South Korea has always believed in the power of music diplomacy.

Just take a gander at how its has milked the golden cow of K-pop music, winning the love and devotion of millions of fans around the globe with heart-throb-producing boy bands that can rival the likes of One Direction and the Backstreet Boys.

So it was only logical for Seoul to expand its culture bridge-making efforts through a more formal music exchange program known as Arirang, a hands-across-the-water scheme that enlists local artists in other countries to embrace traditional Korean music to create fusion compositions of East-meets-West (and vice versa) masterpieces.

Thus was born the Proyecto Arirang (Arirang Music Competition Project), a Korean-Mexican program that encourages artists on both sides of the Pacific to take up traditional songs from the opposing nation and nationalize them by adaptation to local music styles and to produce a corresponding video to seal the binational friendship.

First begun in 2017 with a musical video of Korean art and culture, the project soon evolved into a video of a Korean-ized version of the Mexican classic “Cielito Lindo.”

The international success of that video led to the creation of first Arirang Concour competition in 2018, which asked Mexican artists to produce Mexicanized versions of the Korean folksong “Arirang.”

Often referred to as the unofficial anthem of Korea, “Arirang” is a traditional love song that dates back more than 600 years.

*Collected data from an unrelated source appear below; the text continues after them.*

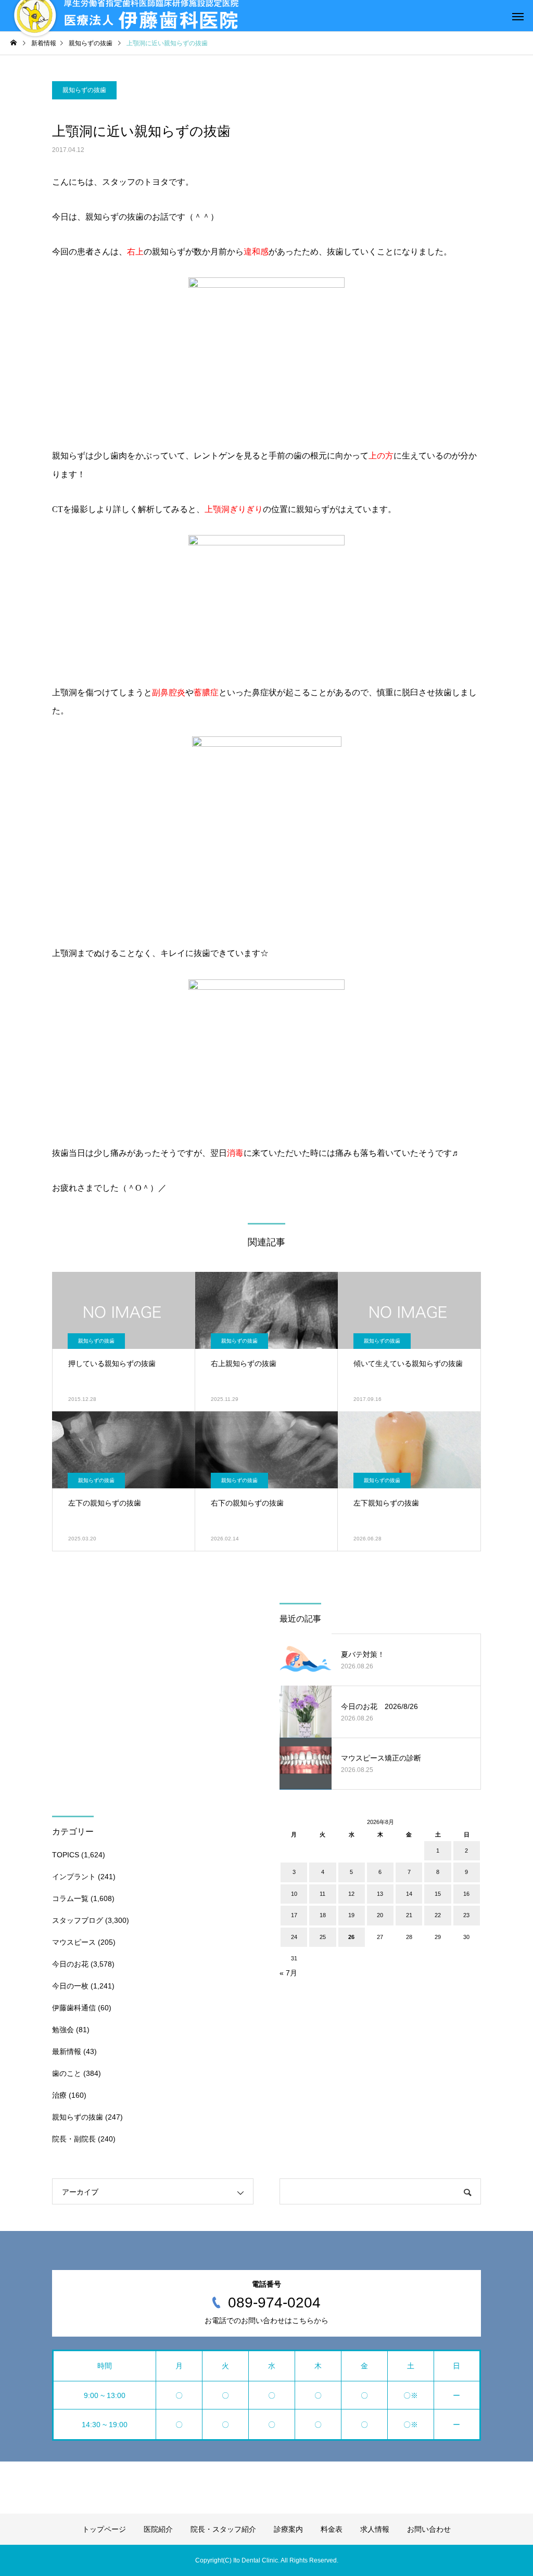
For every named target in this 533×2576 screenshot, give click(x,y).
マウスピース (74, 1942)
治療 (59, 2095)
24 (294, 1937)
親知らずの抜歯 (84, 90)
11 (322, 1894)
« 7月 (288, 1973)
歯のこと (66, 2073)
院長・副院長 (74, 2139)
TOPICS (65, 1855)
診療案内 (288, 2529)
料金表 (331, 2529)
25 (323, 1937)
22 (438, 1915)
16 (466, 1894)
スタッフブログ (77, 1920)
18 (323, 1915)
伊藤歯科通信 (74, 2008)
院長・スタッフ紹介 (223, 2529)
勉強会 (63, 2029)
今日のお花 (70, 1964)
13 (380, 1894)
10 (294, 1894)
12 (351, 1894)
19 (351, 1915)
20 (380, 1915)
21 (409, 1915)
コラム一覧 (70, 1898)
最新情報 (66, 2051)
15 (438, 1894)
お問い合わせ (429, 2529)
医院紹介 (158, 2529)
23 (466, 1915)
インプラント (74, 1876)
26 (351, 1937)
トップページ (104, 2529)
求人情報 (374, 2529)
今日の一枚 (70, 1986)
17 (294, 1915)
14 (409, 1894)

Twice including on the UNESCO Intangible Cultural Heritage roster, “Arirang” has more than 3,600 variations and has been interpreted by artists of all musical genres.

The response in Mexico to the Arirang Concour, which was and still is sponsored jointly by the South Korean Embassy and the Korean Cultural Center, was massive, and resulted in a cumbia version of Arirang that soon went viral on social media worldwide.

By that start of 2020, when the second Arirang Concour was announced, more than 160 videos of Mexicanized “Arirangs” were submitted in virtually every musical genre.

The winning entry was by the three-member, self-proclaimed Arirang Dream Team, led by Mexican composer Enrique Romo and performed by a soprano and pianist duo of Mexican Claudia Cota and South Korean KL Joon, who made the classic Korean folksong into a classical operatic opus.

On Thursday, Oct. 21, South Korean Ambassador to Mexico Suh Jeong-in and Korean Culture Center Director Park Young-doo presented the world premiere of the new bicultural video during a lavish luncheon at Mexico City’s Sheraton María Isabel Hotel, along with a live performance by Cota and Joon of their new artistic creation.

“Music is a bridge that unites cultures and people around the world,” said Suh.

“This project is a way to strengthening the already-strong ties between our two countries, and it comes at a great time, since Mexico and Korea are celebrating the 60th anniversary of our bilateral diplomatic ties this year.”